Un film de Whit Stillman

Un teen-movie à part, où la peste est une vraie gentille

Lily vient d’arriver sur le campus de Seven Oaks, où elle fait la connaissance de ses trois copines de chambrée. Un peu inquiète, elle se laisse guider par ces filles qui ont plein d’idées sur le monde, veulent « améliorer » les gens et s’occupent du Suicide Prevention Center, où on guérit les pulsions suicidaires par des leçons de tap dance…

« Damsels in distress » est un film signé Whit Stillman, réalisateur remarqué en 1999 pour « The last days of disco » et quasi absent depuis. Il n'a pas grand chose à voir avec "Demoiselle en détresse" de George Stevens avec Fred Astaire (1937), puisqu'il s'agit d'un teen movie (de qualité) qui a eu les honneurs de faire la clôture du Festival de Venise 2011, allégeant un peu la tonalité d'une édition plutôt tournée vers le drame. Sa projection fut une rafraîchissante surprise, et l'occasion de rappeler que la Mostra de Venise est toujours tournée vers l'avenir, ceci malgré ses récentes difficultés logistiques.

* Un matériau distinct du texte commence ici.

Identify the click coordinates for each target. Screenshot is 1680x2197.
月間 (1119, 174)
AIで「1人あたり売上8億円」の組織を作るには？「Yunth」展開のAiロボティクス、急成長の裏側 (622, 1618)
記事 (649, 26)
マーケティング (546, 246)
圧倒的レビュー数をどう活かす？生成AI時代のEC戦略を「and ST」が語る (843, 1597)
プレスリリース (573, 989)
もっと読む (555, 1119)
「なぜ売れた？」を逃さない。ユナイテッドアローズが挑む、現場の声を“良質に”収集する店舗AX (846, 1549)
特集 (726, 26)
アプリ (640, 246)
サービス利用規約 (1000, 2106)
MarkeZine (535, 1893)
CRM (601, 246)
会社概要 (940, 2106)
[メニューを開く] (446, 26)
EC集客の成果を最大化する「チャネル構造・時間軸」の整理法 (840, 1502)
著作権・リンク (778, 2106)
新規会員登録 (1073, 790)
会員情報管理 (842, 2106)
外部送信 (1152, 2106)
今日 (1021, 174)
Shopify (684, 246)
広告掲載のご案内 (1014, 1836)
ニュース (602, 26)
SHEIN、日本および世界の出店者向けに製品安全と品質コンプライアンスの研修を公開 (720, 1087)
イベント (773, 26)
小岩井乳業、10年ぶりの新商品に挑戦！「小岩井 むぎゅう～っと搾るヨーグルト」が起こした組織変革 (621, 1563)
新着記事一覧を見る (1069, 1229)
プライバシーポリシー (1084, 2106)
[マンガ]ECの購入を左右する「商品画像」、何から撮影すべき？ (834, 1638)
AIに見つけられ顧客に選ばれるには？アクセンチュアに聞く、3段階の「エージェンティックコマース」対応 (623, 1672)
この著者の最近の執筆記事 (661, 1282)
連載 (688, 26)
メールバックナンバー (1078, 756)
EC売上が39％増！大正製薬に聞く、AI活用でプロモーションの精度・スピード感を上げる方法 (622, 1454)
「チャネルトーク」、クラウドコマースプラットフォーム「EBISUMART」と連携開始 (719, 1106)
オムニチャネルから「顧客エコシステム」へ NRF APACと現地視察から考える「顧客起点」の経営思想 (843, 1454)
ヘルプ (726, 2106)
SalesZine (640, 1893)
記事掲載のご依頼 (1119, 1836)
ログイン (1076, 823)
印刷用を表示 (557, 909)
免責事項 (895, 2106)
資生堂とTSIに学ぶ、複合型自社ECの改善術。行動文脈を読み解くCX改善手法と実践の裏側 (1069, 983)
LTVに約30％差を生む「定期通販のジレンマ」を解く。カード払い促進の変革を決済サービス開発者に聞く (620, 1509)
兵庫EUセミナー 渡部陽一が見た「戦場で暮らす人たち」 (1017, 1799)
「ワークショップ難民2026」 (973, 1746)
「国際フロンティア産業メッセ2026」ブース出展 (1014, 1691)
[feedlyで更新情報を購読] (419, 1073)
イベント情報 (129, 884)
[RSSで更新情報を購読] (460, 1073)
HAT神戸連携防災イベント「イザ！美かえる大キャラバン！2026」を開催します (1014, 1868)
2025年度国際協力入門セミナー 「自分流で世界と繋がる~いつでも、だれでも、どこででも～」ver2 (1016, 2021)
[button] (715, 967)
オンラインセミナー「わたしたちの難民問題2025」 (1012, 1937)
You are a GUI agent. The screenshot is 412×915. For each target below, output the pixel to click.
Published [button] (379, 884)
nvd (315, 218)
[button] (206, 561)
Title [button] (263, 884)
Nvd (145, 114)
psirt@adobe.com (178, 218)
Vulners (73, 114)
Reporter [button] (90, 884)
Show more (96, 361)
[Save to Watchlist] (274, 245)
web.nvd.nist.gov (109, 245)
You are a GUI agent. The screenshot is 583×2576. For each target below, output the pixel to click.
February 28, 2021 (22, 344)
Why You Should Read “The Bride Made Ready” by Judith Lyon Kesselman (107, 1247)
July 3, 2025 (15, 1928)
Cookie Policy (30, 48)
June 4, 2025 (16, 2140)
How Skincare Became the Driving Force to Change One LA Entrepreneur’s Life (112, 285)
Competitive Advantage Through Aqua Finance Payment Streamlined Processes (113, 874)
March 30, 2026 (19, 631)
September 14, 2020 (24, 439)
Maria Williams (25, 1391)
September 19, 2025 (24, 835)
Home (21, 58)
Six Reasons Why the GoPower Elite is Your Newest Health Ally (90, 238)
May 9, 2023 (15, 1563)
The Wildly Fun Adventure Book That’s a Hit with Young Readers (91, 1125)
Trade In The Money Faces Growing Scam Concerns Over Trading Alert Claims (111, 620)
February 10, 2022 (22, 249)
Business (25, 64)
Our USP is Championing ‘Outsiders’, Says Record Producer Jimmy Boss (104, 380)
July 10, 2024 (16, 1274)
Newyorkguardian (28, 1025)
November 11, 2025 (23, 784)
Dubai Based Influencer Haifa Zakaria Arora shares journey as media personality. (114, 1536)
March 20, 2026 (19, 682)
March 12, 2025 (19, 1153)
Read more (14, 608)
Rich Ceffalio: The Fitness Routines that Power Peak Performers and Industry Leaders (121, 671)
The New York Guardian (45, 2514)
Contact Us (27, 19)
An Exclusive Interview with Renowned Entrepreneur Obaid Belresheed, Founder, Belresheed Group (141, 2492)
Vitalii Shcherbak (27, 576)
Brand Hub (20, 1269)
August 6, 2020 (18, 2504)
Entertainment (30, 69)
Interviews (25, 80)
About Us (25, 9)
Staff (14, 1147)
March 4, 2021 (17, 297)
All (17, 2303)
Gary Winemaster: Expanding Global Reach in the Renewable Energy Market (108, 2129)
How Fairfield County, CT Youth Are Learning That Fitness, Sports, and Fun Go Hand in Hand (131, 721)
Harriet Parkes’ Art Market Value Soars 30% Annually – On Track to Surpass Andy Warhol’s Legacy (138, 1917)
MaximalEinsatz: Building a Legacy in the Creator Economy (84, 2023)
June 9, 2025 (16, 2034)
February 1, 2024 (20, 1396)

Son héroïne s'appelle Lily, étudiante fraîchement débarquée sur un campus, et rapidement approchée, comme dans tout film du genre qui se respecte, par une bande d'écervelées plutôt jolies, prétentieuses (elles veulent absolument aider les autres...), mais pour une fois pas si pestes. Car là où le scénario surprend, c'est au niveau des théories de ces demoiselles, pour le moins extravagantes. Ainsi, en amour il vaut mieux viser un homme pas trop beau ni intelligent et l'aider à prendre conscience de son potentiel (prenez-en de la graine !). Quant aux dépressifs cliniques, ils devraient pouvoir s'en sortir en étant soignés à coup de leçons de Tap Dance (ça ne s'invente pas!).

À la fois loufoque et pince-sans-rire, « Damsels in distress » est un plaisir de dialogues absurdes, le spectateur adoptant le même regard que l'étrangère Lily, effaré par les différentes certitudes exposées ici, l'important étant chez ces demoiselles, de ne pas perdre la face. Avec ce teen movie bavard, vous apprendrez donc beaucoup de chose. Que par exemple il existait deux Zorros, un avec un Z, l'autre avec un X, mais qu'on se souvient du premier car le second signant d'un X et non d'un Z, passait logiquement pour un illettré ! Vous apprendrez aussi que si vous avez un petit ami Cathar, il risque de vouloir vous faire l'amour par derrière pour éviter d'utiliser des préservatifs. Vous aurez droit à toutes sorties de préjugés devenus théories, vous révélant par exemple sur l'effet néfaste du sport sur les homosexuels, qui étaient par le passé raffinés et intelligents, et qu'ils ont tout perdu en devenant des musclés aux T-shirts moulants.

Vous l'aurez compris, pour peu que vous adhériez à un certain cynisme, le film pourrait bien vous causer un blocage nerveux des zygomatiques. Vous y découvrirez aussi une galerie de jeunes personnages attachants, parfois pas toujours très intelligents (l'un d'entre eux, qui s'appelle opportunément Thor, ne connaît même pas les couleurs, incapable de distinguer des yeux bleus ou un mur vert), et surtout une garce qui pour une fois est réellement et profonde généreuse, Violet. Interprétée par Greta Gerwig (« Greenberg »), elle vole clairement la vedette à celle qui d'habitude serait l'héroïne, comparant sa mission envers les autres au mythe de Sysithe, tout qualifiant celui-ci de « crétin ».

En sortant de la projection, vous ne verrez également plus les campus américains de la même manière, du Suicide Center – le panneau « Prevention » s'étant décroché du mur de manière inopinée-, aux différents bâtiments des confréries. Chapitré en lettres romaines, « Damsels in distress » est donc une comédie qui devrait amuser les ados et faire rire aux éclats les adultes. Résolument positive, elle fait tout de même quelques allusions au film de George Stevens, en dénommant le prof de Tap-Dance « Freak-Astaire » et en nous offrant un passage final chanté et dansé, avec le grand Fred Astaire. Vivement sa sortie en salles, qu'on puisse retrouver cette bande de joyeux dépressifs.